Why? Because JavaScript does not copy values into functions. It keeps references to the environment in which the function was created. That environment, the lexical environment, is what we casually call a closure.

Closures are about memory, not syntax

One of the most useful mental shifts is realising that closures are fundamentally a memory model, not a syntax feature. The JavaScript engine keeps variables alive only as long as something can still reach them.

In the example above:

  • count is still reachable
  • therefore it stays in memory
  • therefore its value persists between function calls

That is it. No magic. Once you see closures this way, a lot of confusing behaviour suddenly becomes predictable.

Why closures feel confusing at first

Closures break an intuitive rule many people unconsciously follow:

“When a function finishes, everything inside it disappears.”

That rule is mostly true—until it isn’t. Closures are the exception that proves the rule. They force you to think about who still has a reference to what. This is also why closures are a common source of bugs, especially in loops.

for (var i = 0; i  {
    console.log(i);
  }, 1000);
}

People expect 0, 1, 2. They get 3, 3, 3. Not because JavaScript is broken, but because all three functions close over the same variable, not three different values. Once you understand closures, this behaviour stops being surprising.

Closures are everywhere, even when you do not notice them

If you have ever:

  • used useState in React
  • written a callback
  • used setTimeout or setInterval
  • worked with event listeners
  • implemented currying or partial application

you have already used closures.

Frameworks lean heavily on closures because they allow state to exist without global variables—a huge design advantage. React hooks, for example, rely on closures to “remember” values between renders while still keeping functions pure in appearance.

Closures enable encapsulation without classes

Before ES6 classes became popular, closures were one of the main ways to create private state in JavaScript. Even today, many developers prefer closures over classes for simple encapsulation:

function createBankAccount() {
  let balance = 0;

  return {
    deposit(amount) {
      balance += amount;
    },
    getBalance() {
      return balance;
    }
  };
}

Here, balance is completely inaccessible from the outside. There is no keyword for privacy; the privacy emerges naturally from the closure. This pattern still holds up remarkably well.

The downside: closures can keep things alive too long

Closures are powerful, but they are not free.
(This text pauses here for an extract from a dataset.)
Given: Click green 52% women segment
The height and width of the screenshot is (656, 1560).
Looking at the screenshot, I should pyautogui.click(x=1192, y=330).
Because they keep references alive, they can accidentally keep large objects in memory longer than necessary—especially in long‑running applications like browsers or servers. Memory leaks caused by closures are subtle and often misunderstood. The problem is not closures themselves, but forgetting that what you reference stays alive.

Understanding closures helps you reason about memory usage far better than memorising garbage‑collection rules.

A better way to explain closures (in one sentence)

A closure is what happens when a function keeps a live connection to variables that existed when it was created.

That sentence is not poetic, but it is accurate.

Reading further and deepening your understanding

If you want to go deeper, here are some genuinely useful directions to explore:

  • MDN’s explanation of lexical environments and execution contexts
  • Articles that explore JavaScript engine internals (V8 in particular)
  • Functional programming discussions on closures in Scheme and Lisp
  • Academic papers on lexical scoping and environment models (arXiv is useful here)

Closures are not unique to JavaScript. Understanding them well makes learning other languages easier.

Final thoughts

Closures are not something you “learn once”. They are something you gradually notice more clearly the longer you write JavaScript. At some point, they stop being a mysterious interview topic and start becoming a quiet, dependable tool you rely on without thinking. That is usually the sign that you finally understand them.